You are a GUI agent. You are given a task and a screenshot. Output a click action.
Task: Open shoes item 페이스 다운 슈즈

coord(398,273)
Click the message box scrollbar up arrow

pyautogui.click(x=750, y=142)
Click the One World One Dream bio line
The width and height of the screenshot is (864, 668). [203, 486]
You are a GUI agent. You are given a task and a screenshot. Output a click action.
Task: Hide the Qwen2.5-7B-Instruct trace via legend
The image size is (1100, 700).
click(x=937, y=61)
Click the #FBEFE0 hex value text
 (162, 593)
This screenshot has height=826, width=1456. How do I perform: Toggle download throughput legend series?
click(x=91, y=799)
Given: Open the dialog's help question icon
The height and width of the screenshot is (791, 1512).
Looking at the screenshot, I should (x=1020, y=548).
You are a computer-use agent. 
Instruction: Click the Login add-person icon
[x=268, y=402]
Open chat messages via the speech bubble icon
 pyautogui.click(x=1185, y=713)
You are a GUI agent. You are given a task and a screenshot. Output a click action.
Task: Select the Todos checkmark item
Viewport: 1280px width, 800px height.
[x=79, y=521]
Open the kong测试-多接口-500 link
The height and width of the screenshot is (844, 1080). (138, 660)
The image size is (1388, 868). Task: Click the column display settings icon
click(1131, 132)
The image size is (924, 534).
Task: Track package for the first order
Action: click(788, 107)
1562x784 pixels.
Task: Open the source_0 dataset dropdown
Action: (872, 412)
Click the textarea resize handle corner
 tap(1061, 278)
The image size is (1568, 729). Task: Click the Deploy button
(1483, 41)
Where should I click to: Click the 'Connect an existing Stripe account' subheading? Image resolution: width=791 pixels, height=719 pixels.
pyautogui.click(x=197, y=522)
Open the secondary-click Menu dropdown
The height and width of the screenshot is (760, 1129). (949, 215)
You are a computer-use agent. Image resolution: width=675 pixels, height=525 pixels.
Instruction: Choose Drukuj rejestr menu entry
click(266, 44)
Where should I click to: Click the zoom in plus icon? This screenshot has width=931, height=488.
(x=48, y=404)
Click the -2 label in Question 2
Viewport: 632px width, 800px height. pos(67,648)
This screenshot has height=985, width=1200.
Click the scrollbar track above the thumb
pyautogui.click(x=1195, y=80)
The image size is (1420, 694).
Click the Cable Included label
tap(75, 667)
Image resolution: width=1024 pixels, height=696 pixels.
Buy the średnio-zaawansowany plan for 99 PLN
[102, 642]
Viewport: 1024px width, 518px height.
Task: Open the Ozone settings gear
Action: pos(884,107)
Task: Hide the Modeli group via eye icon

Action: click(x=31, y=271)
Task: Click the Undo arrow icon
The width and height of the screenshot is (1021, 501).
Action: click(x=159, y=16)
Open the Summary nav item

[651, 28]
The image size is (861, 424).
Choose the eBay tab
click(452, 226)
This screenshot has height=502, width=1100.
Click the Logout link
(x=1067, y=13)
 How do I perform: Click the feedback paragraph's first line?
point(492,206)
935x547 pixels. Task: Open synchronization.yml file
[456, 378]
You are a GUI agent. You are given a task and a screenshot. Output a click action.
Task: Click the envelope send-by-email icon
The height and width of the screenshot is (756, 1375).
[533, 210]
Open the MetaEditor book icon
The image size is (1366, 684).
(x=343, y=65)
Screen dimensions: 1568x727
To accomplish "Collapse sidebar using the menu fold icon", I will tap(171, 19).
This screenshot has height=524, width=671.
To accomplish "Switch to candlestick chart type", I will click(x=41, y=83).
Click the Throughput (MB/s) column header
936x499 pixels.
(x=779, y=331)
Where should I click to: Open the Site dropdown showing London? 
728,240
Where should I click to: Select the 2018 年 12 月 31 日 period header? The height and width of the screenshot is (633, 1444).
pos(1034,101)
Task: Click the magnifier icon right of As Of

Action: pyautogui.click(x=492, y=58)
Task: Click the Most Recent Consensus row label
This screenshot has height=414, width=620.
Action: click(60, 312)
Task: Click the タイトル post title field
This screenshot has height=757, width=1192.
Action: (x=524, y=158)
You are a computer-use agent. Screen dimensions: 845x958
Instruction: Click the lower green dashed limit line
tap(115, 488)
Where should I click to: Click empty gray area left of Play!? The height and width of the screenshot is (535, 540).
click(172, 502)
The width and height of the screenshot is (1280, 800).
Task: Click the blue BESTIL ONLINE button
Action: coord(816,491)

· · ·

Could you restate all of the lines above without altering a single word?

You are a GUI agent. You are given a task and a screenshot. Output a click action.
Task: Open shoes item 페이스 다운 슈즈

coord(398,273)
Click the message box scrollbar up arrow

pyautogui.click(x=750, y=142)
Click the One World One Dream bio line
The width and height of the screenshot is (864, 668). [203, 486]
You are a GUI agent. You are given a task and a screenshot. Output a click action.
Task: Hide the Qwen2.5-7B-Instruct trace via legend
The image size is (1100, 700).
click(x=937, y=61)
Click the #FBEFE0 hex value text
 (162, 593)
This screenshot has height=826, width=1456. How do I perform: Toggle download throughput legend series?
click(x=91, y=799)
Given: Open the dialog's help question icon
The height and width of the screenshot is (791, 1512).
Looking at the screenshot, I should (x=1020, y=548).
You are a computer-use agent. 
Instruction: Click the Login add-person icon
[x=268, y=402]
Open chat messages via the speech bubble icon
 pyautogui.click(x=1185, y=713)
You are a GUI agent. You are given a task and a screenshot. Output a click action.
Task: Select the Todos checkmark item
Viewport: 1280px width, 800px height.
[x=79, y=521]
Open the kong测试-多接口-500 link
The height and width of the screenshot is (844, 1080). (138, 660)
The image size is (1388, 868). Task: Click the column display settings icon
click(1131, 132)
The image size is (924, 534).
Task: Track package for the first order
Action: click(788, 107)
1562x784 pixels.
Task: Open the source_0 dataset dropdown
Action: (872, 412)
Click the textarea resize handle corner
 tap(1061, 278)
The image size is (1568, 729). Task: Click the Deploy button
(1483, 41)
Where should I click to: Click the 'Connect an existing Stripe account' subheading? Image resolution: width=791 pixels, height=719 pixels.
pyautogui.click(x=197, y=522)
Open the secondary-click Menu dropdown
The height and width of the screenshot is (760, 1129). (949, 215)
You are a computer-use agent. Image resolution: width=675 pixels, height=525 pixels.
Instruction: Choose Drukuj rejestr menu entry
click(266, 44)
Where should I click to: Click the zoom in plus icon? This screenshot has width=931, height=488.
(x=48, y=404)
Click the -2 label in Question 2
Viewport: 632px width, 800px height. pos(67,648)
This screenshot has height=985, width=1200.
Click the scrollbar track above the thumb
pyautogui.click(x=1195, y=80)
The image size is (1420, 694).
Click the Cable Included label
tap(75, 667)
Image resolution: width=1024 pixels, height=696 pixels.
Buy the średnio-zaawansowany plan for 99 PLN
[102, 642]
Viewport: 1024px width, 518px height.
Task: Open the Ozone settings gear
Action: pos(884,107)
Task: Hide the Modeli group via eye icon

Action: click(x=31, y=271)
Task: Click the Undo arrow icon
The width and height of the screenshot is (1021, 501).
Action: click(x=159, y=16)
Open the Summary nav item

[651, 28]
The image size is (861, 424).
Choose the eBay tab
click(452, 226)
This screenshot has height=502, width=1100.
Click the Logout link
(x=1067, y=13)
 How do I perform: Click the feedback paragraph's first line?
point(492,206)
935x547 pixels. Task: Open synchronization.yml file
[456, 378]
You are a GUI agent. You are given a task and a screenshot. Output a click action.
Task: Click the envelope send-by-email icon
The height and width of the screenshot is (756, 1375).
[533, 210]
Open the MetaEditor book icon
The image size is (1366, 684).
(x=343, y=65)
Screen dimensions: 1568x727
To accomplish "Collapse sidebar using the menu fold icon", I will tap(171, 19).
This screenshot has height=524, width=671.
To accomplish "Switch to candlestick chart type", I will click(x=41, y=83).
Click the Throughput (MB/s) column header
936x499 pixels.
(x=779, y=331)
Where should I click to: Open the Site dropdown showing London? 
728,240
Where should I click to: Select the 2018 年 12 月 31 日 period header? The height and width of the screenshot is (633, 1444).
pos(1034,101)
Task: Click the magnifier icon right of As Of

Action: pyautogui.click(x=492, y=58)
Task: Click the Most Recent Consensus row label
This screenshot has height=414, width=620.
Action: click(60, 312)
Task: Click the タイトル post title field
This screenshot has height=757, width=1192.
Action: (x=524, y=158)
You are a computer-use agent. Screen dimensions: 845x958
Instruction: Click the lower green dashed limit line
tap(115, 488)
Where should I click to: Click empty gray area left of Play!? The height and width of the screenshot is (535, 540).
click(172, 502)
The width and height of the screenshot is (1280, 800).
Task: Click the blue BESTIL ONLINE button
Action: coord(816,491)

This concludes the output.